Seven Steps to Mindful Reading
Being an efficient and prolific reader makes you a more interesting conversationalist and a better critical thinker. Lifelong learning is a great way to keep your marbles. But isn’t it frustrating, weeks or months later, to barely recall the title, maybe the author and only glimmers of the content? Some reasons include:
- slow reading (btw, that’s not a bad thing)
- time constraints so books get read in bits and pieces
- trying to read multiple books on different topics at a time
- not finishing a book
- a lack of note-taking
- an aging working memory
All these reasons affect deep processing of information and shake our confidence for learning new things. Here are 7 very effective steps to enhance reading comprehension and recall:
- Have an intention for choosing certain books or articles over others. I usually choose books on communication, psychology, mental health and brain research, because these areas are most pertinent to my work.
- Skim the book or article first. Review the table of contents; flip through to find graphs or illustrations. Your brain will immediately start scanning for what you already know about the topic.
- Elect to read when and where your concentration is maximized – low distractions, emotional readiness to focus, a decent chunk of time, good light, etc.
- Have pencil in hand. Annotate, or use small yellow stickies as bookmarks with key words or concepts you want to remember. Highlighting is overrated; it’s mostly a good hand exercise. The act of writing typing your thoughts aids retention.
- Use visual imagery when possible. For fiction, imagine the characters and the settings as you read. With non-fiction, pause to visualize situations, behaviors, concepts and processes.
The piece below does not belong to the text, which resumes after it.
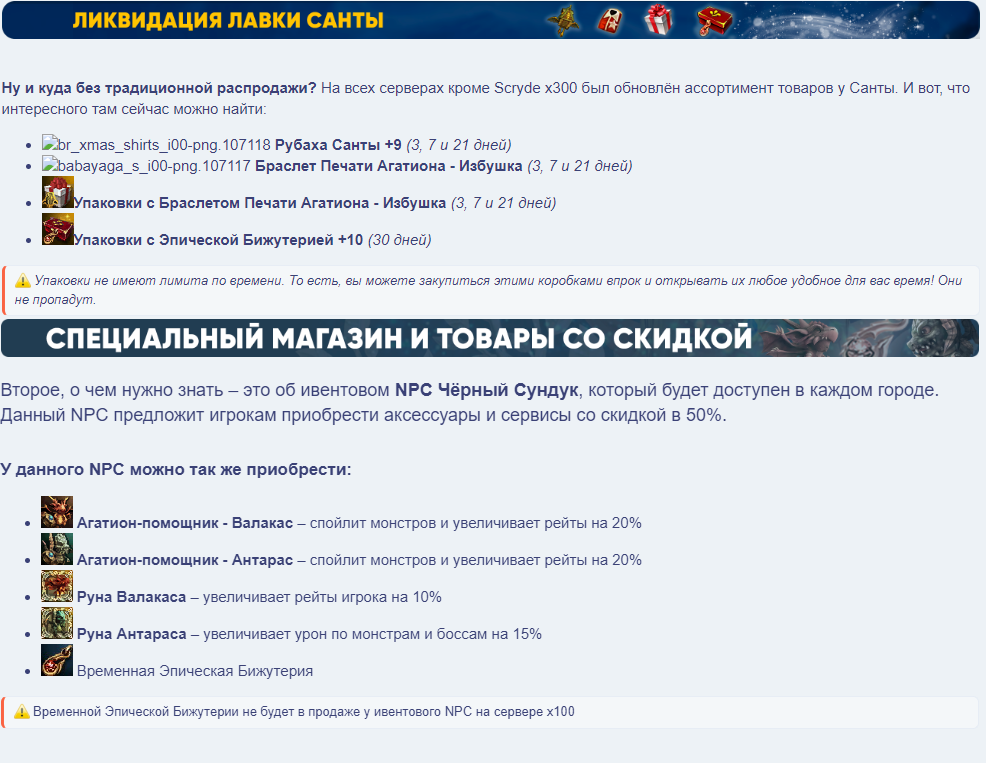This screenshot has width=986, height=770.
Task: Click the broken br_xmas_shirts image placeholder
Action: pos(156,144)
- After each chapter, particularly with non-fiction, review your annotations or yellow stickies to burn in what you learned. Learning builds on what you learned previously. In this way, by chapter 8 you would have reviewed notes from chapter 1 seven times! This kind of rehearsal significantly enhances retention.
- For extra credit, start a journal called Books 2018. Take 1-2 pages per book and jot down the title, the author, and the main points in bulleted form. Write a paragraph or two about what you learned and how it applies to your life or work. Use your stickie notes or annotations if you must.